Back in March, mum was still sprightly and happy.

Her care home was a beacon of warmth and buzzed with life. Days were full - with singing and activities, visits from local schoolchildren and the church, trips out to the garden centre or coffee with an old neighbour. Families dropped in as often as they wanted. Pure gold.

Now there is an eerie silence as I press the makeshift bell on the perimeter fence of my Mum’s care home.

Even the birds seem not to sing any more.

The front door is out of bounds. In fact most things are forbidden; just one visitor at a time.

I am met outside by a care worker in full PPE who takes me round the back to a room with a vast glass screen. My sweet, lovely Mum is sitting wrapped in a blanket on the other side.
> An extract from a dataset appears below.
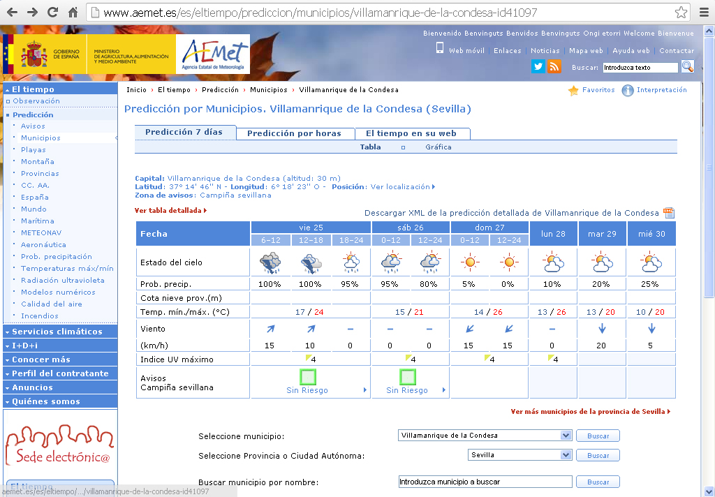Open the RSS feed icon

pyautogui.click(x=554, y=67)
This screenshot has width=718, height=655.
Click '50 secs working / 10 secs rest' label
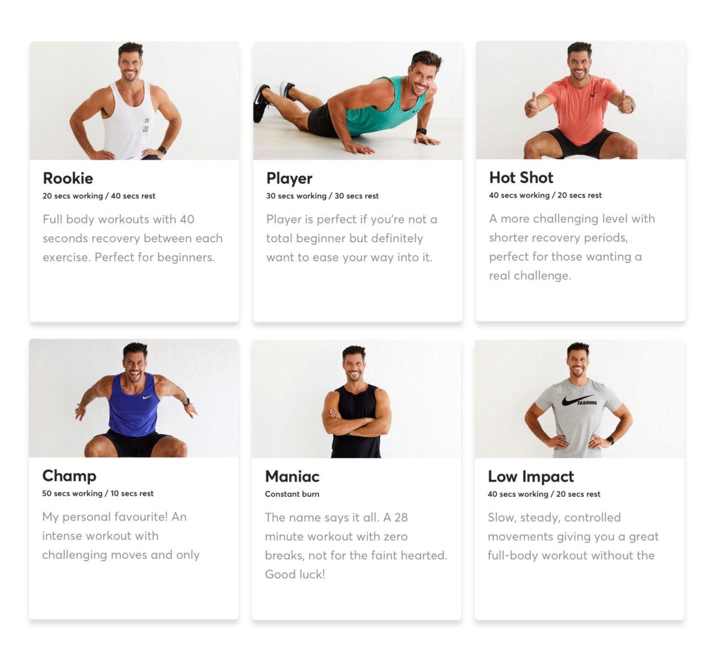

She looks tiny and pale, and my heart breaks again.

Mum has not had a kiss or a hug for six months. For the first three months of lockdown no family visits were allowed.

She has Alzheimer’s and has now deteriorated rapidly. When she tried to get up her legs were shaking and I saw that she could no longer walk.

I couldn’t even reach out to take her hands.

In Stalinist Russia this would be a form of torture! Both for our loved ones inside, who must feel abandoned, and their husbands, wives, sons and daughters who watch helplessly.

For the care staff too, rushed off their feet and terrified that they will feel publicly responsible if they enter the league table of Covid deaths.

But if Covid tests were made available to key family members, we could come and sit naturally with our loved ones.

We could help. It is dawning on us now that this lockdown, in all its various guises, is neither weeks nor months, but “for the foreseeable future”.

This surely is the game changer, and time to look again. For in this Kafkaesque nightmare, we may be protecting the lives of our elderly, but we are no longer giving them life.

• Sue Hessel is a campaigner for carers and runs the Crouch End Carers Coffee Morning Group. She works as a psychotherapeutic counsellor.